— START OF Material for this exercise —
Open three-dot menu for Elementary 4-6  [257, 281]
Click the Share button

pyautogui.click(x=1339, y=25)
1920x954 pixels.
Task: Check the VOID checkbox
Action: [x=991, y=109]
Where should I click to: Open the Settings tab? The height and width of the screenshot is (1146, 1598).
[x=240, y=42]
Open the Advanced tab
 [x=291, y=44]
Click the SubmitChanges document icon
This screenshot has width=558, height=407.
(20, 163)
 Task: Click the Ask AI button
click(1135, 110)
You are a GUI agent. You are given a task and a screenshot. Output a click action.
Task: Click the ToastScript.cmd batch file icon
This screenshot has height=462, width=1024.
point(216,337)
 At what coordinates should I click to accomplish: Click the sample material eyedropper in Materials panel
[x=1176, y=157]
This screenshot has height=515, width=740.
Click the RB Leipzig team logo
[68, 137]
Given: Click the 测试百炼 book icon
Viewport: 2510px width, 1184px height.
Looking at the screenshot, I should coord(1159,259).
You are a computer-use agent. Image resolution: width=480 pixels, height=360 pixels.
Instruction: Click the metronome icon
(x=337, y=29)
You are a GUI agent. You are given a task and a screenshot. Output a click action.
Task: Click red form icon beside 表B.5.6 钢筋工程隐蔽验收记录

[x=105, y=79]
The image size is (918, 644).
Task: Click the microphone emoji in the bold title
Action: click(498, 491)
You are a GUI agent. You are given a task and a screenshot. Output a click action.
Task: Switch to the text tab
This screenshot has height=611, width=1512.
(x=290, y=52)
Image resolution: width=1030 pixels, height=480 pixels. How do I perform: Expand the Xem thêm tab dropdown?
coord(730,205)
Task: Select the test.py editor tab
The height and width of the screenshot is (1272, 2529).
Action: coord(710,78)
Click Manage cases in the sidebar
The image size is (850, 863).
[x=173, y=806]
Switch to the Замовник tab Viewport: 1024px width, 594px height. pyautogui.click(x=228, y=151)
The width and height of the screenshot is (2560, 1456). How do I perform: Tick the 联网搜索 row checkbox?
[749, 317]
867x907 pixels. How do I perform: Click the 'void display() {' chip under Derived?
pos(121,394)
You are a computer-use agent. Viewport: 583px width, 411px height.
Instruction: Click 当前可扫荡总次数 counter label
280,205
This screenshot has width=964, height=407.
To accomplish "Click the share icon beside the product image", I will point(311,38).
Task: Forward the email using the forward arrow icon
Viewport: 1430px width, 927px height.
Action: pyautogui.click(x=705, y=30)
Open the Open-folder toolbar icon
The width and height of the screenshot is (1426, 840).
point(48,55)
— END OF Material for this exercise —
Retype all of the items above line for line, with no changes at all.

Open three-dot menu for Elementary 4-6  [257, 281]
Click the Share button

pyautogui.click(x=1339, y=25)
1920x954 pixels.
Task: Check the VOID checkbox
Action: [x=991, y=109]
Where should I click to: Open the Settings tab? The height and width of the screenshot is (1146, 1598).
[x=240, y=42]
Open the Advanced tab
 [x=291, y=44]
Click the SubmitChanges document icon
This screenshot has width=558, height=407.
(20, 163)
 Task: Click the Ask AI button
click(1135, 110)
You are a GUI agent. You are given a task and a screenshot. Output a click action.
Task: Click the ToastScript.cmd batch file icon
This screenshot has height=462, width=1024.
point(216,337)
 At what coordinates should I click to accomplish: Click the sample material eyedropper in Materials panel
[x=1176, y=157]
This screenshot has height=515, width=740.
Click the RB Leipzig team logo
[68, 137]
Given: Click the 测试百炼 book icon
Viewport: 2510px width, 1184px height.
Looking at the screenshot, I should coord(1159,259).
You are a computer-use agent. Image resolution: width=480 pixels, height=360 pixels.
Instruction: Click the metronome icon
(x=337, y=29)
You are a GUI agent. You are given a task and a screenshot. Output a click action.
Task: Click red form icon beside 表B.5.6 钢筋工程隐蔽验收记录

[x=105, y=79]
The image size is (918, 644).
Task: Click the microphone emoji in the bold title
Action: click(498, 491)
You are a GUI agent. You are given a task and a screenshot. Output a click action.
Task: Switch to the text tab
This screenshot has height=611, width=1512.
(x=290, y=52)
Image resolution: width=1030 pixels, height=480 pixels. How do I perform: Expand the Xem thêm tab dropdown?
coord(730,205)
Task: Select the test.py editor tab
The height and width of the screenshot is (1272, 2529).
Action: coord(710,78)
Click Manage cases in the sidebar
The image size is (850, 863).
[x=173, y=806]
Switch to the Замовник tab Viewport: 1024px width, 594px height. pyautogui.click(x=228, y=151)
The width and height of the screenshot is (2560, 1456). How do I perform: Tick the 联网搜索 row checkbox?
[749, 317]
867x907 pixels. How do I perform: Click the 'void display() {' chip under Derived?
pos(121,394)
You are a computer-use agent. Viewport: 583px width, 411px height.
Instruction: Click 当前可扫荡总次数 counter label
280,205
This screenshot has width=964, height=407.
To accomplish "Click the share icon beside the product image", I will point(311,38).
Task: Forward the email using the forward arrow icon
Viewport: 1430px width, 927px height.
Action: pyautogui.click(x=705, y=30)
Open the Open-folder toolbar icon
The width and height of the screenshot is (1426, 840).
point(48,55)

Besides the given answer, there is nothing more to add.